Oddly, thinking about that second kiss put more wood in his shed than visualizing her perfect breasts as he peeled off that outfit made of sofa cushion material. So horrible. But once it was gone? So beautiful.
The woman. The kiss. The way she’d made herself vulnerable to him, both on that bed as he’d stripped away all of the outer trappings that hid Trinity from the world and on that bar stool as he explored what he’d found. So amazing.
He palmed himself and took care of the worst of the aching need, but he suspected he wouldn’t ever fully absolve it until he gave in to the inevitable.
Which wasn’t happening.
When he got out of the shower, he hunted up something to eat in the enormous kitchen that had come with the house he’d bought in Prosper because it was close to the Mustangs training facility and the school district was one of the best in north Texas.
Yeah, it had occurred to him that the woman he eventually married might like to pick out her own house, but he’d fallen in love with the property the moment his Realtor showed it to him. Twenty rolling acres spread out around the main house with plenty of room for kids and dogs, and a stable sat up on a hill overlooking a lake that he’d stocked with fish. Now all he needed was the wife.

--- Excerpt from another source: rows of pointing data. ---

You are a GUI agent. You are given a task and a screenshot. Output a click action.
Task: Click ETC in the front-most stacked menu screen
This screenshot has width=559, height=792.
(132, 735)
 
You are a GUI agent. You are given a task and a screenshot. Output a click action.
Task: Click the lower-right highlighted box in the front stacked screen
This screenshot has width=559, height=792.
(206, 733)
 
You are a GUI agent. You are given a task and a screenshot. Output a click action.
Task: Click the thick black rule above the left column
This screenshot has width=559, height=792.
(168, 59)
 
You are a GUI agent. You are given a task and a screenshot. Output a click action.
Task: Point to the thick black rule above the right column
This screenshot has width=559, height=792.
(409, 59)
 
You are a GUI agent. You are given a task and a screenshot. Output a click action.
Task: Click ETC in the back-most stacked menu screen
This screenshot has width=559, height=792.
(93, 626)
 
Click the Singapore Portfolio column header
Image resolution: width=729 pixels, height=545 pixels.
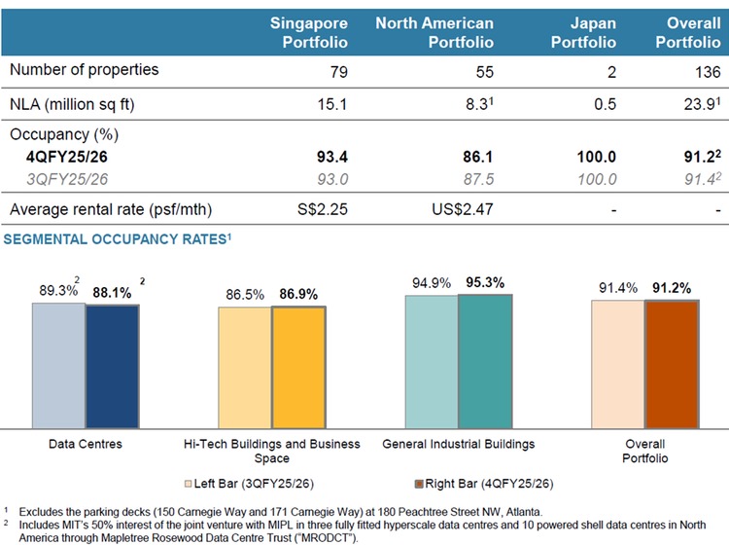309,32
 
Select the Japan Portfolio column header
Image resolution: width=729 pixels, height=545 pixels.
583,32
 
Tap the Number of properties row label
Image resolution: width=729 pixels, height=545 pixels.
85,70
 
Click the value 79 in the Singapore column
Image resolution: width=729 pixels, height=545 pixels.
339,72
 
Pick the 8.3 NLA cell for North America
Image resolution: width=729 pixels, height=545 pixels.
479,104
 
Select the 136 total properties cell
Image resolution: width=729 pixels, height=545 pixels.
708,72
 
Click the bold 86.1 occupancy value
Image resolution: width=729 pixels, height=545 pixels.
477,157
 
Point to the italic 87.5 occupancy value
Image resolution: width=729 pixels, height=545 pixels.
478,179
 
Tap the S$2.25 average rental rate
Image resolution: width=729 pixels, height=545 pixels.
322,209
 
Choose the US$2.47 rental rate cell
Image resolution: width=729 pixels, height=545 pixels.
462,209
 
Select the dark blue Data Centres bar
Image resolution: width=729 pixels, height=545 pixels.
113,367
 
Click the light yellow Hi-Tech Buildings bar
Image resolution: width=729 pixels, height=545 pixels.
245,368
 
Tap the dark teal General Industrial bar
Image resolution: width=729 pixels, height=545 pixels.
485,361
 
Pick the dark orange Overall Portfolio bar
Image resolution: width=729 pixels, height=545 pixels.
672,364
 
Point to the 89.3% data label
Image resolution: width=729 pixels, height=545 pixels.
58,290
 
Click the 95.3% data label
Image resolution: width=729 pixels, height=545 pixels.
485,282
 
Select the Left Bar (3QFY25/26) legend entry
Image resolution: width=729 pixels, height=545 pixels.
249,484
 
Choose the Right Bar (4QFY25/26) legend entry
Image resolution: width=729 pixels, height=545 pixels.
484,484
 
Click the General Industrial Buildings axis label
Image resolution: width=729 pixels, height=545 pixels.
459,444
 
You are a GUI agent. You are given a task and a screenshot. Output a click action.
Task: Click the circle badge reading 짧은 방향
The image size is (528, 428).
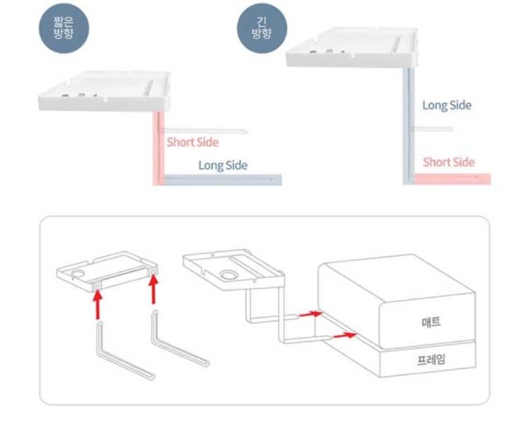(x=63, y=26)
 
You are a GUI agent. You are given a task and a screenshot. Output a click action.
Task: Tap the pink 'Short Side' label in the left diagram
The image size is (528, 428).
(x=192, y=142)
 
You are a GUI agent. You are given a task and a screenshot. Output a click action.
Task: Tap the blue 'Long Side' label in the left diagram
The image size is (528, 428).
(x=223, y=165)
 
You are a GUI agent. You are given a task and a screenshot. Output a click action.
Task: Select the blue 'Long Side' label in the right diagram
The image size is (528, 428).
(x=447, y=105)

Apparently he’d been granted step one in that process without his consent, and since he really couldn’t put it off any longer, Logan snatched his laptop from the built-in desk near the fireplace in the great room and booted it up as he mainlined coffee.
The shot spilled onto his screen, and yeah, it was hot. He was standing between Trinity’s legs, back to the camera and his hand on her thigh. The photographer had captured the kiss perfectly to show Trinity’s face and expression—rapturous.
Logan’s entire body cued up at the memory. This wasn’t a picture of two people faking it for the camera. They wanted each other more than they wanted to breathe, and it was all there in full color for the world to see.
That’s what his mom should be worried about, not whether the caption had any validity, although it did say exactly what she’d said it did.
Trinity Forrester was not the woman of his dreams. Fantasies? Sure. It would be impossible not to think about finishing that kiss with all her clothes on the floor. But the idea of her being his fake fiancée did not sit well. At all. He needed to call her, but it was barely nine o’clock on a Sunday and despite all of the evidence burning up his laptop screen, he did have a small sense of decorum left.
His phone beeped with a text message from none other.
Looked like she wasn’t a late sleeper, either.
Did you see? It’s all over my social media. I need a ring.
That pushed far more buttons than he should have allowed, and his temper flared. A fake relationship was one thing, because frankly, it wasn’t all that fake. They were dating, and no one had asked how serious it was, so there had been no reason to lie. Until today.